(EXERCISE):
Count up the lines below where the word "French" shows up, and respond with the number alone.

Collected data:

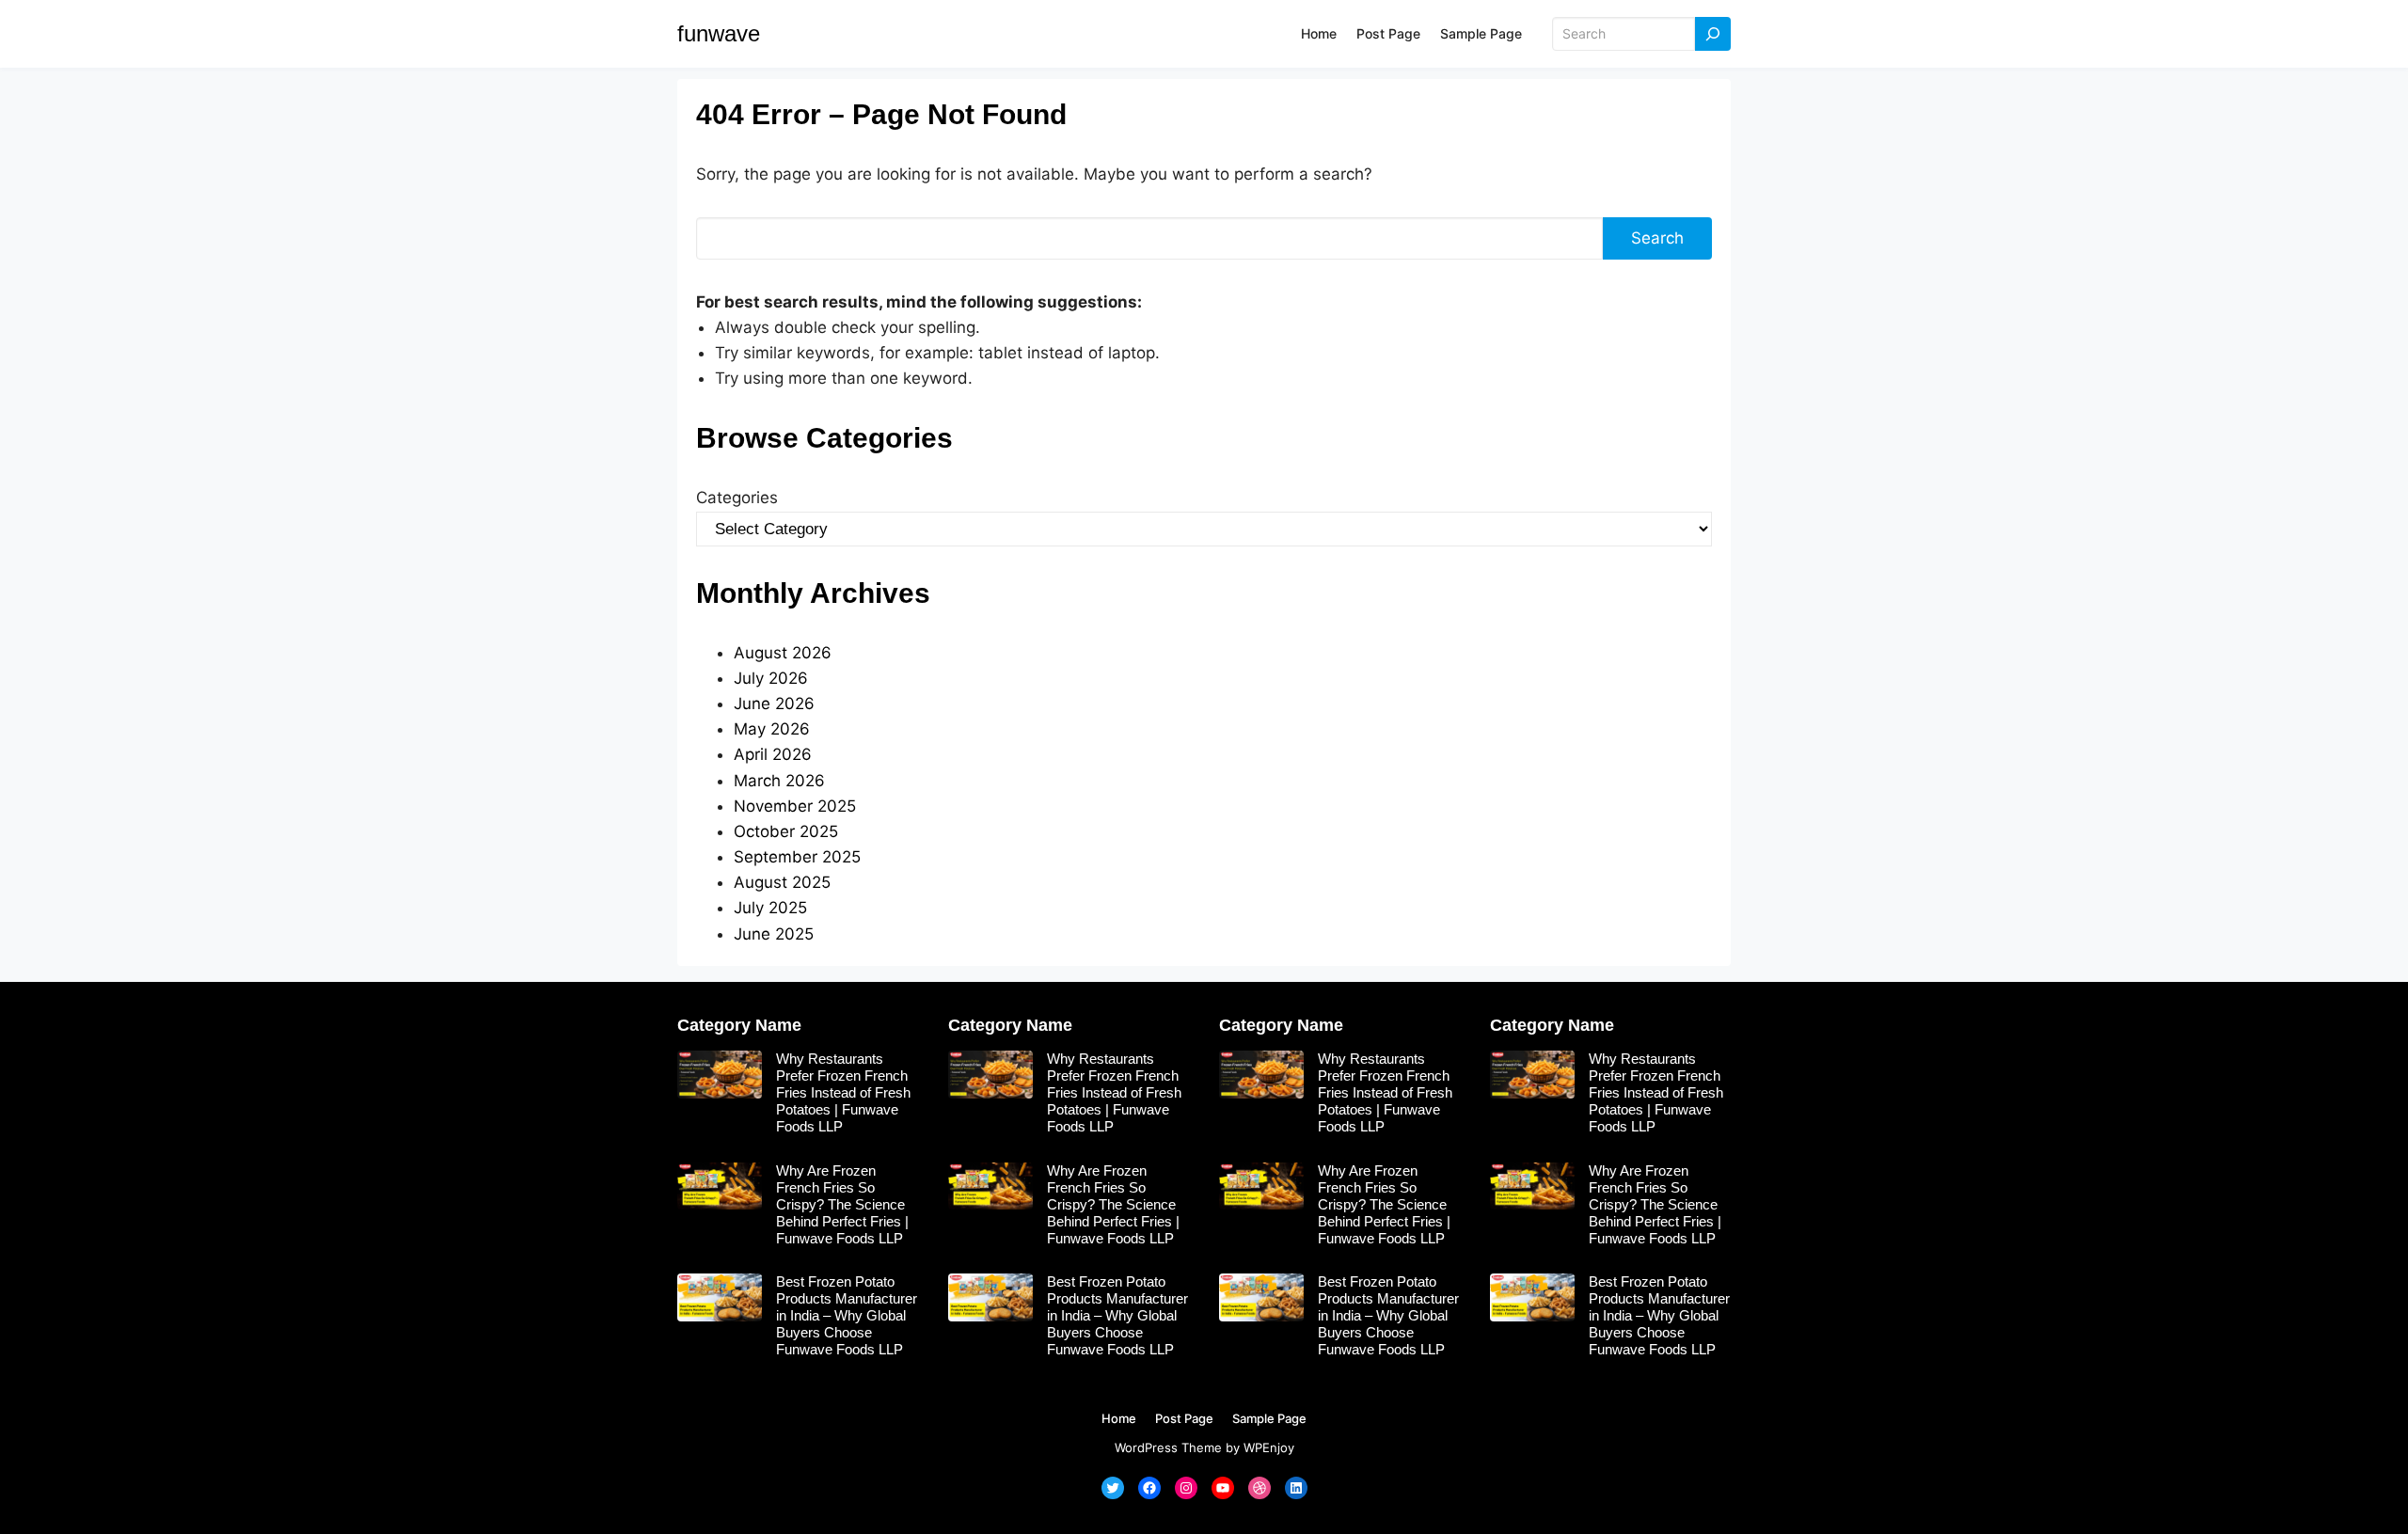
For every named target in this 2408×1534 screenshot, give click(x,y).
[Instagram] (1186, 1488)
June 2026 (774, 703)
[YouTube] (1223, 1488)
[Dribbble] (1259, 1488)
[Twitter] (1112, 1488)
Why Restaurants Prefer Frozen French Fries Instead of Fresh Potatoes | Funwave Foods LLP (843, 1092)
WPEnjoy (1269, 1447)
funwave (718, 33)
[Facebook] (1149, 1488)
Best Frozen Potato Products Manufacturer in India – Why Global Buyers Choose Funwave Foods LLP (846, 1315)
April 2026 (773, 754)
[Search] (1713, 34)
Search (1657, 238)
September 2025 (797, 856)
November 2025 (795, 806)
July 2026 (771, 678)
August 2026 (783, 652)
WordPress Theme (1168, 1447)
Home (1319, 33)
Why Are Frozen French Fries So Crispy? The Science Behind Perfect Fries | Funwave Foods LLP (842, 1204)
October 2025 (786, 831)
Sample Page (1481, 33)
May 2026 (772, 729)
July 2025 (770, 907)
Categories (737, 497)
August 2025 (782, 882)
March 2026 (779, 780)
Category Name (739, 1025)
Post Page (1388, 33)
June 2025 (774, 934)
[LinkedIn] (1296, 1488)
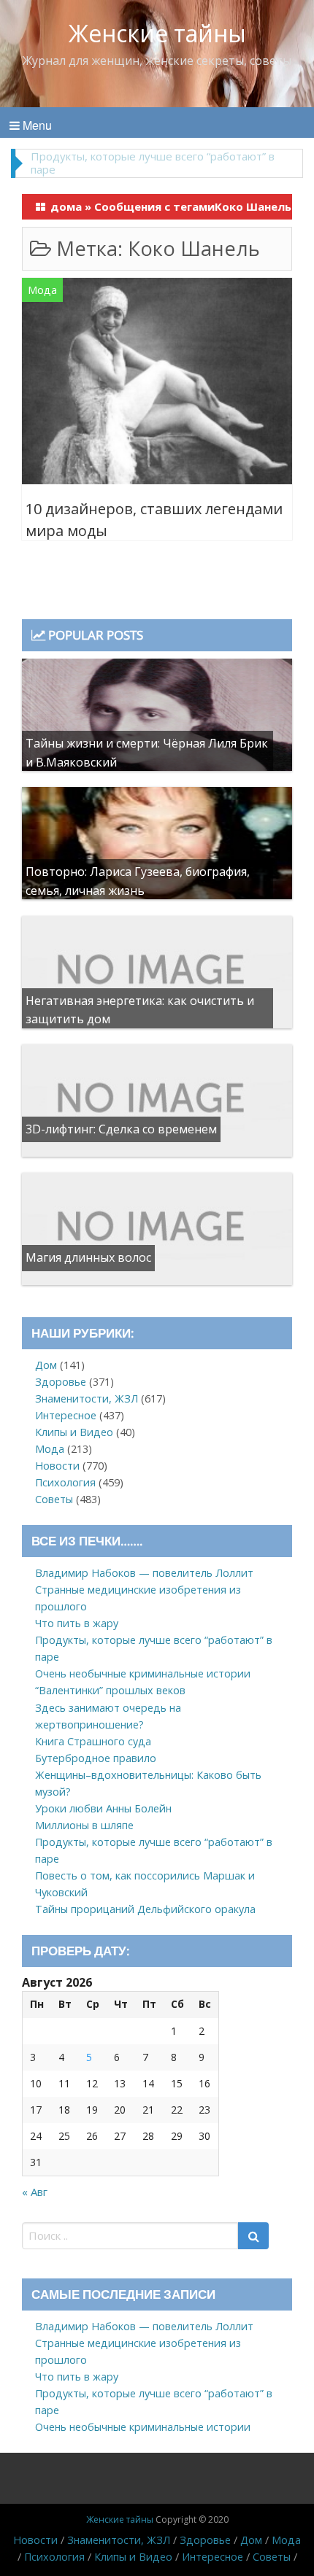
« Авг (34, 2191)
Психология (65, 1482)
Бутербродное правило (95, 1758)
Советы (54, 1499)
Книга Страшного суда (93, 1741)
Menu (36, 125)
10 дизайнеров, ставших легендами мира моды (154, 519)
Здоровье (60, 1382)
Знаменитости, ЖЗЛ (86, 1398)
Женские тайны (157, 33)
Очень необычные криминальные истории (142, 1673)
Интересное (65, 1415)
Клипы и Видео (74, 1432)
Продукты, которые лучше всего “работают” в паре (153, 162)
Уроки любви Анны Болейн (103, 1808)
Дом (46, 1365)
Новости (57, 1466)
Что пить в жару (76, 1623)
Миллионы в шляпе (84, 1825)
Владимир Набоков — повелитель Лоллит (144, 1573)
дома (66, 206)
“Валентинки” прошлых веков (110, 1690)
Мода (42, 290)
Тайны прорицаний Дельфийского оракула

(TASK SOLUTION):
2